» **What is needed**:
Copy out the lines from the one containing "Task: Click the custom base color input field" through the one containing "pos(375,165)", changing "grocery" to "shopping" and keeping everything else the same.

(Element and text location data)

########

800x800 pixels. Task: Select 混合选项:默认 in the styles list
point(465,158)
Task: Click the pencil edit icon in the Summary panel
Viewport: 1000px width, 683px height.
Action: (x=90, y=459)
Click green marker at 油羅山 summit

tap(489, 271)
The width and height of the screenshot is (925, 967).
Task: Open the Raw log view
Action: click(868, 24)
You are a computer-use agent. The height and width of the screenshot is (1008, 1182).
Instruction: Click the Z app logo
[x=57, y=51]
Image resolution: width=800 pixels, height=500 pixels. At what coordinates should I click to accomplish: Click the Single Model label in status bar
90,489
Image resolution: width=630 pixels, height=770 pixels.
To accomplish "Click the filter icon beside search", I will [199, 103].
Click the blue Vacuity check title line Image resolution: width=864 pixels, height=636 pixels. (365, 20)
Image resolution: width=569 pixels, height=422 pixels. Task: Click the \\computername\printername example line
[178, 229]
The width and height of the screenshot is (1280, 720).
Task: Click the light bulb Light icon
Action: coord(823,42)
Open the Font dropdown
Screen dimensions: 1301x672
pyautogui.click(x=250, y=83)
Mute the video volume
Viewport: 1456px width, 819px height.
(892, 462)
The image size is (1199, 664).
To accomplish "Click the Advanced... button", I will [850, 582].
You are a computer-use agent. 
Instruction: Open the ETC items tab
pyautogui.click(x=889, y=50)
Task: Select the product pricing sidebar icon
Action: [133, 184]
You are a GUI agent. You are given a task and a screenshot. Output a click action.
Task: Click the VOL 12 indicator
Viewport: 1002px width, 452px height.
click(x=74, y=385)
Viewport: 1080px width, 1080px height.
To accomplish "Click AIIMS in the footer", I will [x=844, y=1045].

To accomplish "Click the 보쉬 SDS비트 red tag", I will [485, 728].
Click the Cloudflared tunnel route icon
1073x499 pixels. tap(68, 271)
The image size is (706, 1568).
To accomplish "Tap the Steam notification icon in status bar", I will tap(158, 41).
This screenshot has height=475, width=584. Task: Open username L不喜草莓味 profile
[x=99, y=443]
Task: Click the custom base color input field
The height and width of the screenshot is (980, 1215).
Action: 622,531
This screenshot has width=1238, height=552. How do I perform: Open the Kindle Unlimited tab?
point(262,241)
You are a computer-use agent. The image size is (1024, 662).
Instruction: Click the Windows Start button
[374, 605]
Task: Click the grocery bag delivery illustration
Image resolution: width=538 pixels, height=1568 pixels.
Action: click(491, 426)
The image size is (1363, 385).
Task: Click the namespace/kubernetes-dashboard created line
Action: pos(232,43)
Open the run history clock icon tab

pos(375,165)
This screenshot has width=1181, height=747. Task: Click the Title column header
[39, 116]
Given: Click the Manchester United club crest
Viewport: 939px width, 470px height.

########

» **Task solution**:
Task: Click the custom base color input field
The height and width of the screenshot is (980, 1215).
Action: 622,531
This screenshot has width=1238, height=552. How do I perform: Open the Kindle Unlimited tab?
point(262,241)
You are a computer-use agent. The image size is (1024, 662).
Instruction: Click the Windows Start button
[374, 605]
Task: Click the shopping bag delivery illustration
Image resolution: width=538 pixels, height=1568 pixels.
Action: click(491, 426)
The image size is (1363, 385).
Task: Click the namespace/kubernetes-dashboard created line
Action: pos(232,43)
Open the run history clock icon tab

pos(375,165)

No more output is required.